Because, as you say, it was effecting their bottom line?
"It is the maxim of every prudent master of a family never to make at home what it will cost him more to make than to buy."
On second thought, that's actually true when hidden costs are figured in. Hidden costs might include other countries becoming more technologically advanced, building better infrastructure, building better learning institutions, etc.
"The only thing that matters is the bottom line, and fuck everything else" huh? So how to you explain Dell computers pulling some of their customer service (the high-level part) out of India and bringing it back to Texas? It sure wasn't the prices. It was performance. People threatened to never buy a Dell again, and they listened. So I guess the bottom line was important, but the price of services isn't the bottom line.
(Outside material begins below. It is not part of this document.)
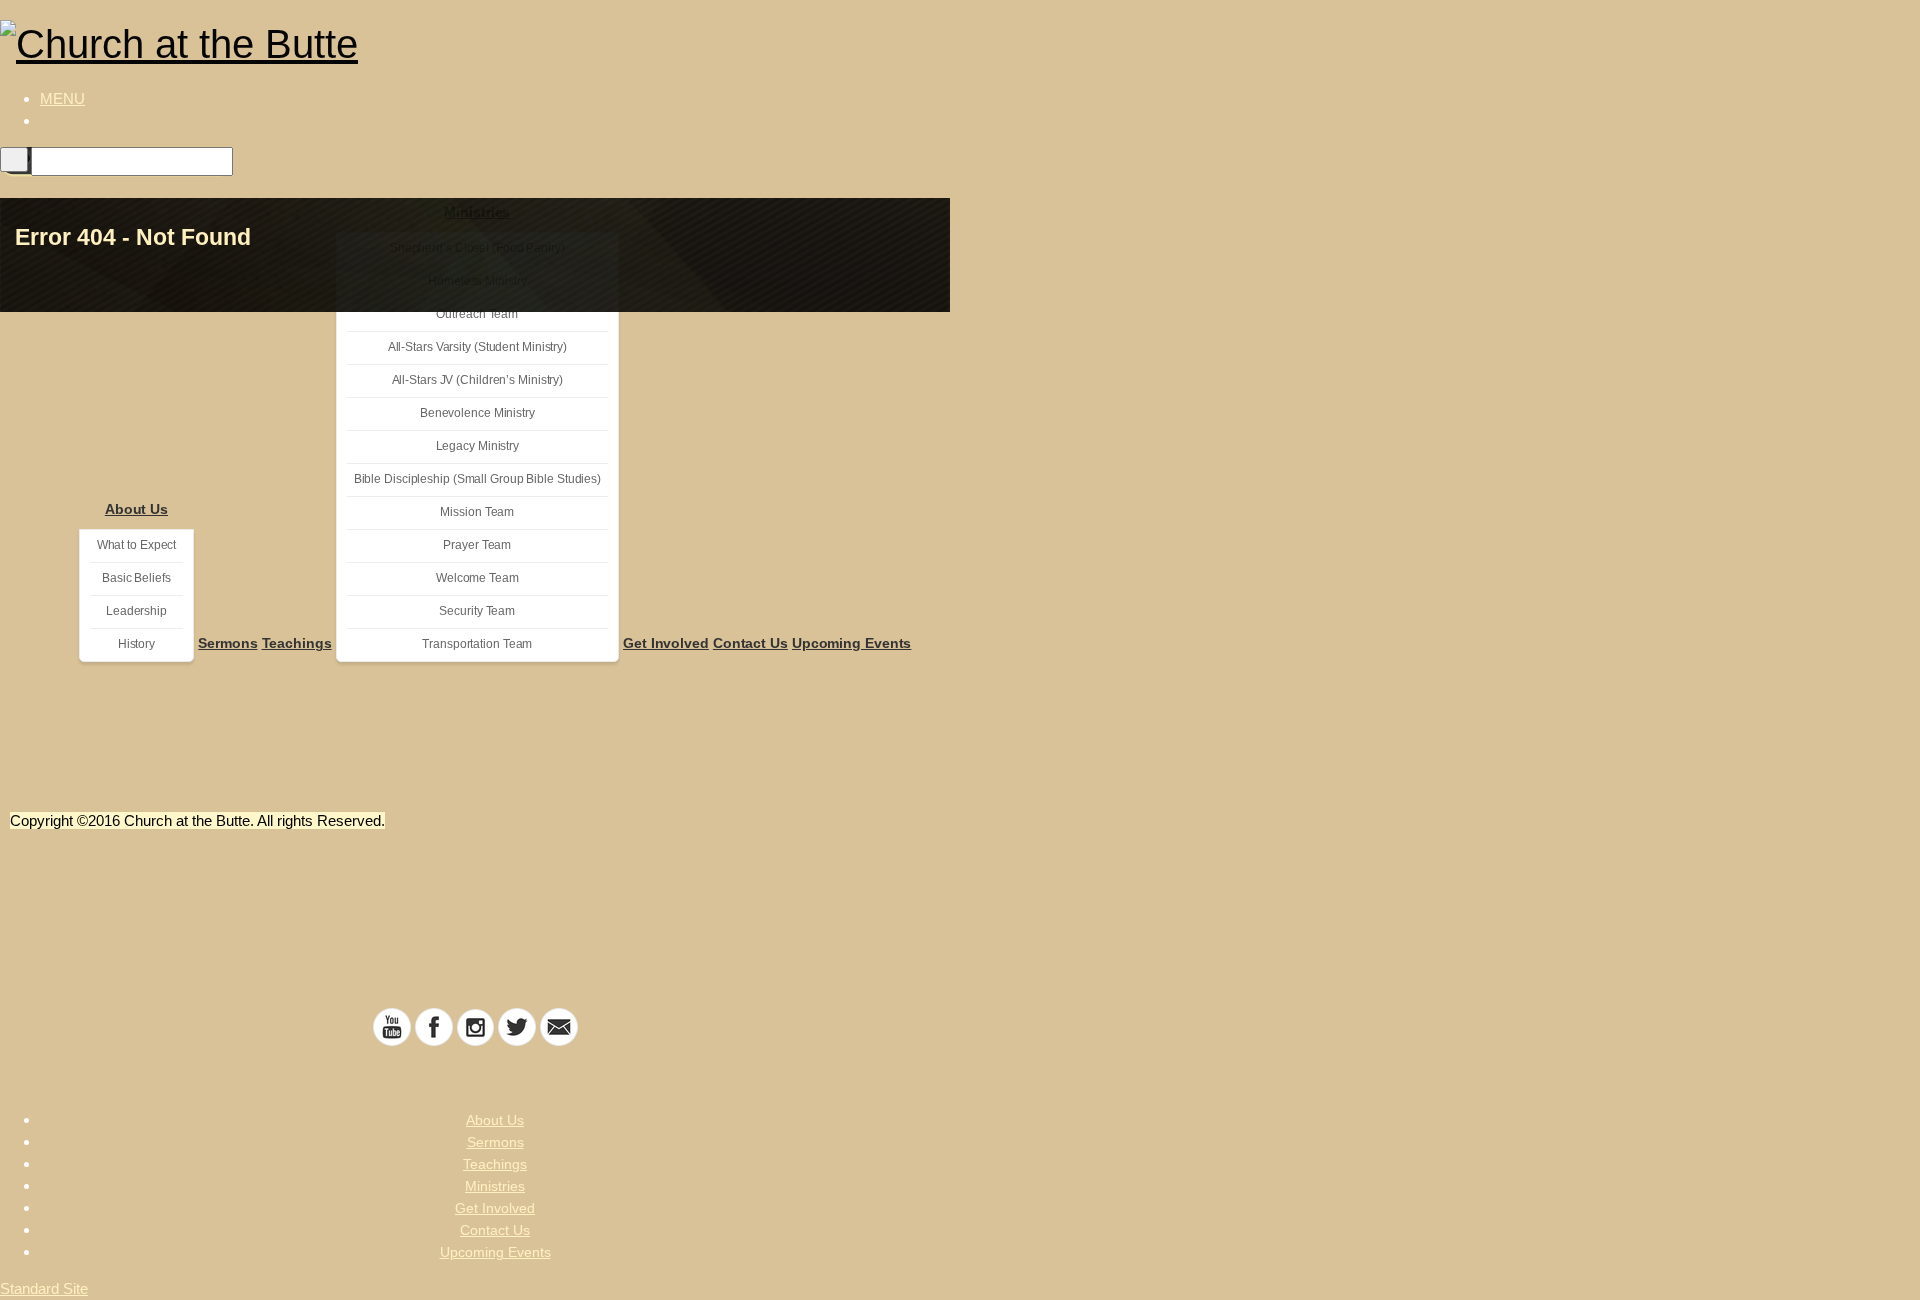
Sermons (227, 643)
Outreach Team (477, 314)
Oh, and the reason they shipped the jobs over there in the first place was that even in a college town they couldn't get anyone to work a call center, even for $14 an hour. Working the US night shift in India is prime time. Light work, normal hours, and overall a creampuff job for anyone with a (us-bought) masters degree in computer science. So the workers are happy and skilled, the company is profitable and rich, and the computers are slashed down to prices that are starting to make TI's hand calculators look like a bad deal. I fail to see the downside. Oh yeah, the 6 college kids who DID want those night shift differentials to sit in a call center. They'll live.